Jona (12 Jahre alt) verbringt einen Teil seiner Sommerferien bei Gesomina, die vor etlichen Jahren sein Kindermädchen war. Sein Vater ist beruflich ständig in der Welt unterwegs, nun muss auch die Mutter beruflich für zwei Wochen in die USA. Jonas Eltern sind reich,
allerdings auch laufend beschäftigt und haben wenig Zeit für den Sohn.
Das Mehrparteienhaus im Berliner Kiez, in dem Gesomina wohnt, sowie die anderen Bewohner der Straße sind anders als alle, die Jona bisher kennen gelernt hat. Der Stiefelverkäufer aus Tasmanien, der Kneipenbesitzer, der von seiner Frau mitsamt Tochter verlassen wurde, die einsame Weinhändlerin, der türkische Friseur und das vietnamesische Ehepaar, das ein Geschäft in der Straße betreibt. Alle sind irgendwie und irgendwann hier gestrandet, entweder erfolglos oder unverstanden, einsam oder verlassen. Gesomina kann zuhören, sie bekocht Jona und erzählt ihm Geschichten aus ihrer Vergangenheit. Geschichten von einem verlorenen Sohn und schwierigen Zeiten. Jona ist klug und aufgeschlossen, er verändert die Bewohner der Strße, die auf einmal miteinander reden und interagieren und anfangen eine Gemeinschaft zu bilden.

Zwei Wochen nur - doch in zwei Wochen kann so viel passieren, so viel in Bewegung geraten. Nicht plötzlich, sondern nach und nach.

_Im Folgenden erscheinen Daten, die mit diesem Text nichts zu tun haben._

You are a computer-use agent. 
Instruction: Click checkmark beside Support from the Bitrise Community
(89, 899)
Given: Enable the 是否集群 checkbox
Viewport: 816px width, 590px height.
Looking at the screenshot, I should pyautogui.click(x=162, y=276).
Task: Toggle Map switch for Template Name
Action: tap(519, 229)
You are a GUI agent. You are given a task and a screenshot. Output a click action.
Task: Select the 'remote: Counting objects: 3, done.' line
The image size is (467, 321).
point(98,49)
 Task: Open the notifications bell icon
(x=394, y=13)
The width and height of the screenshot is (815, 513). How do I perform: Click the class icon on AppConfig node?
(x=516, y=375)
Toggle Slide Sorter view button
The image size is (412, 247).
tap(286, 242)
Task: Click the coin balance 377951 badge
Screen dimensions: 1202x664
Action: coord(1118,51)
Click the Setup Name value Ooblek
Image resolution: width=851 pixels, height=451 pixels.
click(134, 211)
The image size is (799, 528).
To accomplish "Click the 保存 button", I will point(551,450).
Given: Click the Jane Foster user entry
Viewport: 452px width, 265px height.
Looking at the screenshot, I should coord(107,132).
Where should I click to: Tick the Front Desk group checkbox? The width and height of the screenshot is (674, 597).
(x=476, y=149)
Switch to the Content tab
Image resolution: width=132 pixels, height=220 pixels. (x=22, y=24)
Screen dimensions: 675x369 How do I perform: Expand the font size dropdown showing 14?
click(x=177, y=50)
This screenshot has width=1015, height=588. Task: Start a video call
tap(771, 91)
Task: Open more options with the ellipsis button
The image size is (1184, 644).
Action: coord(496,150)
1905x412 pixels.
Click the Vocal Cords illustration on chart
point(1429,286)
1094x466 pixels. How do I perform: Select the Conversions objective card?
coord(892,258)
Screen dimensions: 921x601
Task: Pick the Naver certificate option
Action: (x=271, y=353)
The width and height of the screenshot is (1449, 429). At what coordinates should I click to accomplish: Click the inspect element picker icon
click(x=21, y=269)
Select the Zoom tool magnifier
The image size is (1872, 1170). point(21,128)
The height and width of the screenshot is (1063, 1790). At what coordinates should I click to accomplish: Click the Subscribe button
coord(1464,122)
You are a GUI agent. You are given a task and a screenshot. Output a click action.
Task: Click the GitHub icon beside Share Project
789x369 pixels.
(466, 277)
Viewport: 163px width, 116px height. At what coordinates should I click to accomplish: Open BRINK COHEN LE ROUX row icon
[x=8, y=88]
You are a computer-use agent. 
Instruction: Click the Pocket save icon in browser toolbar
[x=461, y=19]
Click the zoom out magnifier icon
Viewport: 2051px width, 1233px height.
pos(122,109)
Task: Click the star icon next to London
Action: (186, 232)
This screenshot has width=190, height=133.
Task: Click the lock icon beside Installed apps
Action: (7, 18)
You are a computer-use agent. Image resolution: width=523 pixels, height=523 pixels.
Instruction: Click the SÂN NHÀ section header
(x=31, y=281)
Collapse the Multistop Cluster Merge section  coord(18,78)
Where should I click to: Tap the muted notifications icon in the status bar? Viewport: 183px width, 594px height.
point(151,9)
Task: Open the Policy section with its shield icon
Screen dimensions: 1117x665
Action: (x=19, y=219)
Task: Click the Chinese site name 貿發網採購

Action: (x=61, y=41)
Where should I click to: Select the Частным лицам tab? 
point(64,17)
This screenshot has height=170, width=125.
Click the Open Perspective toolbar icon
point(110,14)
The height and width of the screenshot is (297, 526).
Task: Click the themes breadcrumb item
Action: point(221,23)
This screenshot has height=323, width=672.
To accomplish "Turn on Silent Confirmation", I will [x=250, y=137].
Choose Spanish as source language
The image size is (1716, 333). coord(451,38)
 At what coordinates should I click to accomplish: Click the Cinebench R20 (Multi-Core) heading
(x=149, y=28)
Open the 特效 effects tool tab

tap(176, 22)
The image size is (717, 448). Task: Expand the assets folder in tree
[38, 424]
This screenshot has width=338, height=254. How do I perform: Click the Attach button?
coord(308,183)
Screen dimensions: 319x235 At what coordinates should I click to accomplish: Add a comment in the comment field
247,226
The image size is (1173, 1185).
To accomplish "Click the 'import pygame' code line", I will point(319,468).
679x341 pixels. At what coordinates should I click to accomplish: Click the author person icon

Beckerhoff hat einen mitreißenden Erzählstil, die Figuren werden beim Lesen lebendig, man scheint ihnen über die Schulter schauen zu können, man erlebt die Entwicklungen als sei man dabei. Dabei sind es oft die Zwischentöne, die die Phantasie des Lesers beflügeln.

Der Roman ist ein gelungener Balanceakt zwischen Schwere und Leichtigkeit. Ernste Themen gewürzt mit einer Portion Humor ergeben eine gelungene Mischung. Feinsinnig und vor allem tiefgründig lässt er seine Figuren über das Leben, über die Vergangenheit, über Beziehungen, über Famile und Freunde, Zusammenhalt und Zufriedenheit und vor allem Gemeinschaft nachdenken.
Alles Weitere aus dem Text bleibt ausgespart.